Subject: Re: tail(1) fix for large files
To: Michael Graff <explorer@flame.org>
From: James Chacon <jchacon@genuity.net>
List: tech-userlevel
Date: 11/14/2001 14:49:36
Looks good to me
James
>
>
>Here's a patch I made to the -current version of tail(1), which
>gets around a long-standing and damned annoying problem that
>tail won't work on files greater than 2 GB, and sometimes less.
>
>The old "tail -f" and "tail -1234" formats would mmap() the file
>and search backwards. The problem is, if the file is too big,
>the mmap() fails.
>
>The change I made was to walk backwards in 10 MB chunks, unmapping
>and remapping as needed, until the front of the file is found or
>the correct number of lines was found.
>
>I should probably walk the file again in the forward direction,
>using a mmap(), print, munmap() method, but I don't. I let the
>caller deal with that -- it uses a rather bad loop of fgetc()
>and fputc() to print out the remainder of the file. In practice, it
>probably doesn't matter, since 10 MB is large, and the file _is_
>output, just less efficiently than it could be.
>
>If I can get a few others to sanity check these diffs, I'll commit
>them ASAP. I did them on little sleep, so I could miss some sort of
>edge condition (off by one will get me every damned time.)
>
>--Michael
>
>Index: forward.c
>===================================================================
>RCS file: /cvsroot/basesrc/usr.bin/tail/forward.c,v
>retrieving revision 1.16
>diff -u -r1.16 forward.c
>--- forward.c 1999/07/21 06:38:49 1.16
>+++ forward.c 2001/11/13 01:02:07
>@@ -249,40 +249,79 @@
> long off;
> struct stat *sbp;
> {
>- off_t size;
>+ off_t file_size;
>+ off_t file_remaining;
> char *p;
> char *start;
>+ off_t mmap_size;
>+ off_t mmap_offset;
>+ off_t mmap_remaining;
>
>- if (!(size = sbp->st_size))
>+#define MMAP_MAXSIZE (10 * 1024 * 1024)
>+
>+ if (!(file_size = sbp->st_size))
> return (0);
>+ file_remaining = file_size;
>
>- if (size > SIZE_T_MAX) {
>- err(0, "%s: %s", fname, strerror(EFBIG));
>- return (1);
>+ if (mmap_size > MMAP_MAXSIZE) {
>+ mmap_size = MMAP_MAXSIZE;
>+ mmap_offset = file_size - MMAP_MAXSIZE;
>+ } else {
>+ mmap_size = file_size;
>+ mmap_offset = 0;
> }
>
>- if ((start = mmap(NULL, (size_t)size, PROT_READ,
>- MAP_FILE|MAP_SHARED, fileno(fp), (off_t)0)) == (caddr_t)-1) {
>- err(0, "%s: %s", fname, strerror(EFBIG));
>- return (1);
>- }
>+ while (off) {
>+ start = mmap(NULL, (size_t)mmap_size, PROT_READ,
>+ MAP_FILE|MAP_SHARED, fileno(fp), mmap_offset);
>+ if (start == MAP_FAILED) {
>+ err(0, "%s: %s", fname, strerror(EFBIG));
>+ return (1);
>+ }
>+
>+ mmap_remaining = mmap_size;
>+ /* Last char is special, ignore whether newline or not. */
>+ for (p = start + mmap_remaining - 1 ; --mmap_remaining ; )

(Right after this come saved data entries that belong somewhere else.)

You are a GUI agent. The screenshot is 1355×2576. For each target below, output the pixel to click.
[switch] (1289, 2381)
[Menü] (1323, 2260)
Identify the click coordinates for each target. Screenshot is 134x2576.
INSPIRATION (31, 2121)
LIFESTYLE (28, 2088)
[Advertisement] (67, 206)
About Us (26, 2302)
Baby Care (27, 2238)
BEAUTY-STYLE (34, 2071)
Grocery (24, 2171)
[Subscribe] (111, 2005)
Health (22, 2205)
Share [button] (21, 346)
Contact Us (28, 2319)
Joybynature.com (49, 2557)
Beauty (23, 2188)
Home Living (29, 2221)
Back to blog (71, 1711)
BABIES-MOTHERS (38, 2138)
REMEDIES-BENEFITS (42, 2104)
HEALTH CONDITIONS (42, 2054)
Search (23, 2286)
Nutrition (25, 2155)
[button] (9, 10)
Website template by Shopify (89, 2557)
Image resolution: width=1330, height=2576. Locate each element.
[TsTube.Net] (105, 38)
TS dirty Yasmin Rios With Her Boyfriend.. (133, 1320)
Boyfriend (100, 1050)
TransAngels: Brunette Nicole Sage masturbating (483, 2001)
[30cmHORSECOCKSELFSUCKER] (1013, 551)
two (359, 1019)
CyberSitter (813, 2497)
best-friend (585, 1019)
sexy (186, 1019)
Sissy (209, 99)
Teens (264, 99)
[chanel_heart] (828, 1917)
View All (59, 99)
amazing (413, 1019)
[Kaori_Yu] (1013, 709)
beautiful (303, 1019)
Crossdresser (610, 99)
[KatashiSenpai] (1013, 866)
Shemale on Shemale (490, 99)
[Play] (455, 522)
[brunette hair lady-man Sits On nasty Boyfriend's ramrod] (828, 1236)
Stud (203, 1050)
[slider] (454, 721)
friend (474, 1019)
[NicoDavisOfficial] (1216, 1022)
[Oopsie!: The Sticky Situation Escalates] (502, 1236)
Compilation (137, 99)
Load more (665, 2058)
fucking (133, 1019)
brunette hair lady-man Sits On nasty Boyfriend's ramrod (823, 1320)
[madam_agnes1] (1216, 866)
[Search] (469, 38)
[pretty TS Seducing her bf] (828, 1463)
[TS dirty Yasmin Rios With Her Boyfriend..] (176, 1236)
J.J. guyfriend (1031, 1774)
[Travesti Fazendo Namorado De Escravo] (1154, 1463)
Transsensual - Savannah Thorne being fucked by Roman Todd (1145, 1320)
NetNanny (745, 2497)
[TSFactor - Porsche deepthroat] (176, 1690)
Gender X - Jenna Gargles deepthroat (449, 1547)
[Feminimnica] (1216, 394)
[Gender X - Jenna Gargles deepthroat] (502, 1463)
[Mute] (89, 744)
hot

>+ if (*--p == '\n' && !--off) {
>+ ++p;
>+ break;
>+ }
>
>- /* Last char is special, ignore whether newline or not. */
>- for (p = start + size - 1; --size;)
>- if (*--p == '\n' && !--off) {
>- ++p;
>+ file_remaining -= mmap_size - mmap_remaining;
>+
>+ if (off == 0)
> break;
>+
>+ if (munmap(start, mmap_size)) {
>+ err(0, "%s: %s", fname, strerror(errno));
>+ return (1);
> }
>
>- /* Set the file pointer to reflect the length displayed. */
>- size = sbp->st_size - size;
>- WR(p, size);
>- if (fseek(fp, (long)sbp->st_size, SEEK_SET) == -1) {
>- ierr();
>- return (1);
>+ if (mmap_offset >= MMAP_MAXSIZE) {
>+ mmap_offset -= MMAP_MAXSIZE;
>+ } else {
>+ mmap_offset = 0;
>+ mmap_size = file_remaining;
>+ }
> }
>- if (munmap(start, (size_t)sbp->st_size)) {
>+
>+ /*
>+ * Output the (perhaps partial) data in this mmap'd block.
>+ */
>+ WR(p, mmap_size - mmap_remaining);
>+ file_remaining += mmap_size - mmap_remaining;
>+ if (munmap(start, mmap_size)) {
> err(0, "%s: %s", fname, strerror(errno));
>+ return (1);
>+ }
>+
>+ /*
>+ * Set the file pointer to reflect the length displayed.
>+ * This will cause the caller to redisplay the data if/when
>+ * needed.
>+ */
>+ if (fseeko(fp, file_remaining, SEEK_SET) == -1) {
>+ ierr();
> return (1);
> }
> return (0);
>
>
>
>